There is mention of individuals, journalists and even some political leaders inciting hatred and violence against Kashmiri Muslims, including a governor calling for a boycott of things made by the community.

“The update of the report of the OHCHR is merely a continuation of the earlier false and motivated narrative on the situation in the Indian state of Jammu and Kashmir,” foreign ministry spokesperson Raveesh Kumar said.

“Its assertions are in violation of India’s sovereignty and territorial integrity and ignore the core issue of cross-border terrorism. A situation created by years of cross-border terrorist attacks emanating from Pakistan has been ‘analysed’ without any reference to its causality.”

India also expressed concern at the way the update had accorded “legitimacy to terrorism’’ at “complete variance with UN Security Council positions’’. New Delhi recalled the Security Council’s condemnation of the Pulwama attack and the subsequent proscribing of Jaish-e-Mohammad chief Masood Azhar.

The ministry stressed that terrorist leaders and organisations banned by the UN, including Jaish and the Lashkar-e-Toiba, were “deliberately underplayed” as “armed groups” in the OHCHR update.

The release of such an update has not only called into question the seriousness of the OHCHR but also its alignment with the larger approach of the United Nations, India said.

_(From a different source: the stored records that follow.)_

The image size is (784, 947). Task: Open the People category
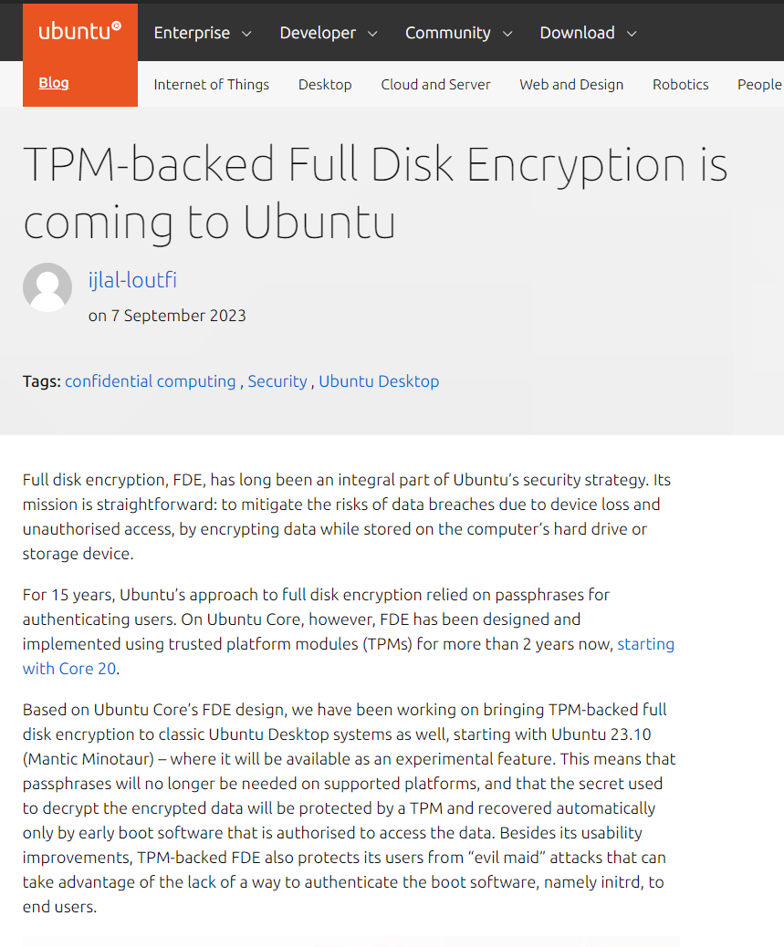(758, 85)
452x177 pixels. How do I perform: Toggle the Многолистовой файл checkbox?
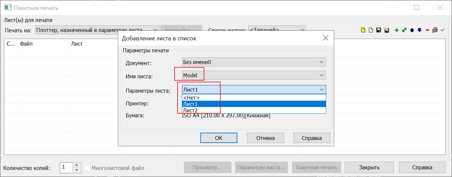(87, 168)
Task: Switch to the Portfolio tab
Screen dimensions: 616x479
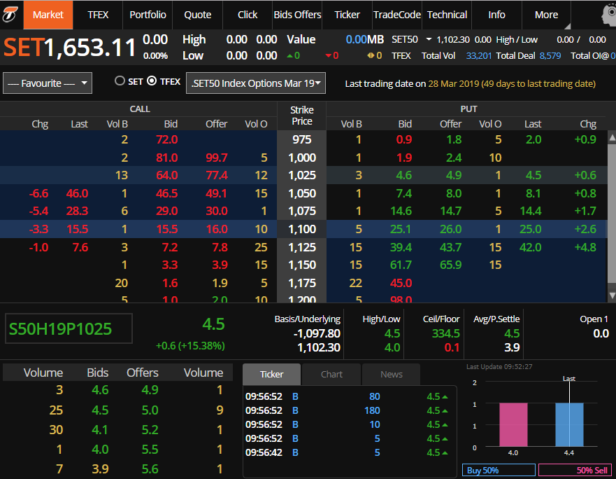Action: coord(148,15)
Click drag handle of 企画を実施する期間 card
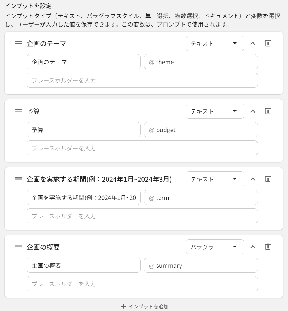The height and width of the screenshot is (311, 288). pos(18,179)
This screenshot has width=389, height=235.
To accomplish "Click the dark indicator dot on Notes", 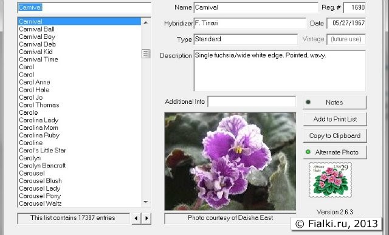I will pos(308,102).
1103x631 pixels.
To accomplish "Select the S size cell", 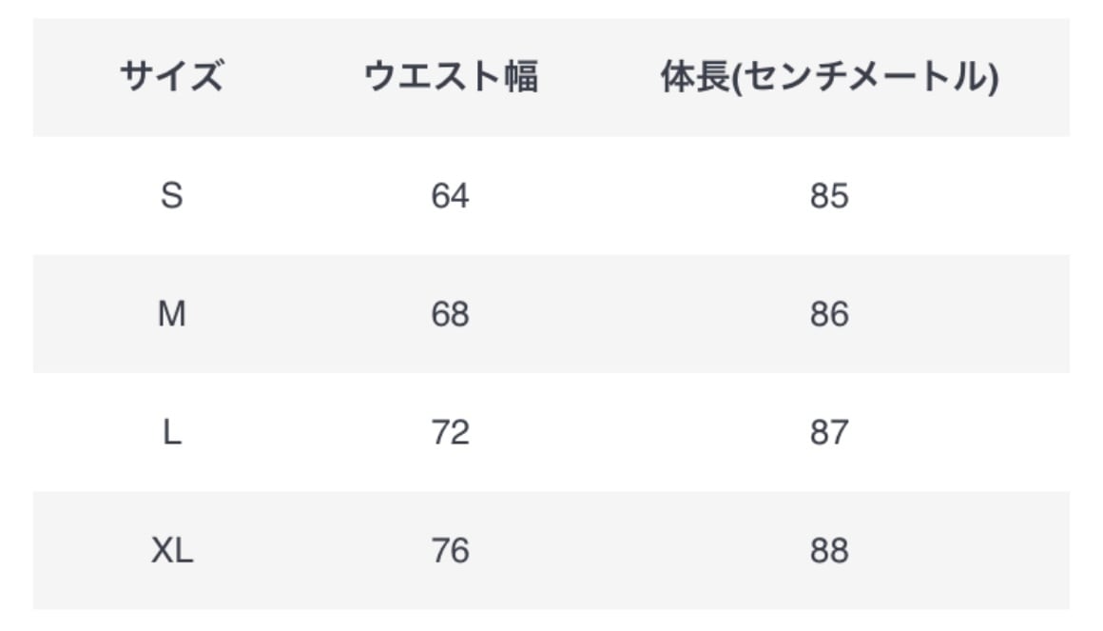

Claiming the new document had been prepared with a “prejudiced mindset’’, the Kumar added: “The update, by distorting India’s policies, practices and values, has undermined its own credibility. Its failure to recognise an independent judiciary, human rights institutions and other mechanisms in the Indian state of Jammu and Kashmir that safeguard, protect and promote constitutionally guaranteed fundamental rights to all citizens of India is unpardonable.’’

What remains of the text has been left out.